Les premiers à vouloir l'entendre pourraient être les juges bordelais qui instruisent l'affaire Bettencourt, dont l'un des volets porte sur des soupçons de financement illégal de sa campagne électorale de 2007. Depuis l'incarcération, le 23 mars, de Patrice de Maistre, l'ex-conseiller financier de Liliane Bettencourt, ce volet politique semble concentrer l'attention des juges qui ont organisé, avant le 15 juin, une série de confrontations clé.

A l'annonce du troisième refus de mise en liberté de leur client début juin, les avocats de l'ex-conseiller financier avaient d'ailleurs pointé, à mots couverts, le "timing" de ces confrontations, juste avant la fin de l'immunité présidentielle.

La Libye et Karachi pourraient suivre

Le financement de la campagne de 2007, côté libyen cette fois, est également au coeur d'une controverse née entre les deux tours de la publication d'un document attribué à un ex-homme de confiance du colonel Kadhafi, faisant état d'un "accord de principe" conclu en 2006 avec Tripoli pour apporter à la campagne du candidat Sarkozy 50 millions d'euros.

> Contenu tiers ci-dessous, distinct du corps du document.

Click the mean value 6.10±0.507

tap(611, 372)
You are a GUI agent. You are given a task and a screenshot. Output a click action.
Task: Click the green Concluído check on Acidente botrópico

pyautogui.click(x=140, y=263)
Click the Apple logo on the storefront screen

Nicolas Sarkozy avait à l'époque parlé d'"infamie" et porté plainte pour "faux" et "publication de fausses nouvelles" contre Mediapart. Lequel a riposté en déposant une plainte en dénonciation calomnieuse contre le président sortant. Aucune enquête judiciaire n'est cependant en cours sur le fond de ce dossier.

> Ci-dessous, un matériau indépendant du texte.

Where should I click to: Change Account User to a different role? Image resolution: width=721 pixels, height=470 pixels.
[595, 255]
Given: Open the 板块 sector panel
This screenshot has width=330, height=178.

Dans l'affaire Karachi, les juges enquêtent sur un éventuel financement occulte de la campagne présidentielle d'Edouard Balladur en 1995, par le biais de rétrocommissions présumées versées dans le cadre de contrats d'armement, mises en lumière dans l'enquête sur l'attentat de Karachi (Pakistan) du 8 mai 2002.

"Le coeur de l'enquête, c'est François Léotard"

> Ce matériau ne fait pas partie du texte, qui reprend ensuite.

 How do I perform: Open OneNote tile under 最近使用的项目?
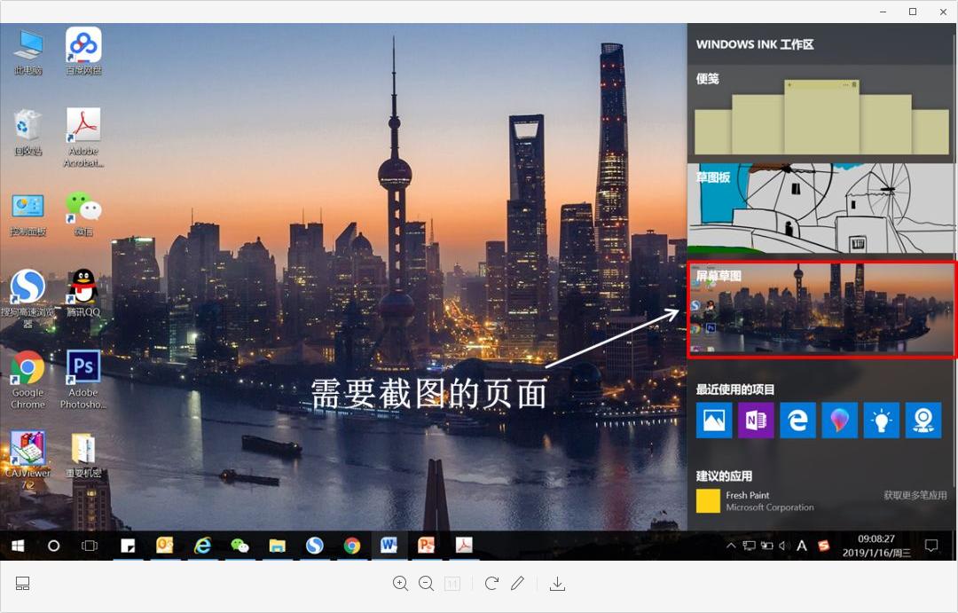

Nicolas Sarkozy était en 1995 ministre du Budget et porte-parole de campagne de M. Balladur mais "il y a beaucoup d'investigations à réaliser avant son éventuelle audition" par les enquêteurs, estime un avocat sous couvert d'anonymat.

"Le coeur de l'enquête, c'est François Léotard - alors ministre de la Défense - Balladur et le financement du Parti républicain", selon cet avocat qui ne juge pas "urgente" l'audition de l'ex-président. Dans ce dossier, comme dans l'affaire Bettencourt, Nicolas Sarkozy a démenti toute irrégularité.

Enfin, il est possible que l'affaire dite des sondages de l'Elysée, visant une convention signée entre l'Elysée et le cabinet d'études Publifact -dirigé par Patrick Buisson- rebondisse après la levée de l'immunité présidentielle qui, en novembre 2011, avait fait barrage à l'enquête.

Jacques Chirac avait été le premier chef d'Etat français rattrapé par ses démêlés judiciaires après son mandat. Cité dans une demi-douzaine d'affaires, il avait été entendu comme témoin dans quelques unes, la première fois deux mois après son départ de l'Elysée, le 19 juillet 2007. Dans l'affaire des emplois fictifs de la mairie de Paris, il avait été condamné à deux ans de prison avec sursis, le 15 décembre 2011 et n'a pas fait appel.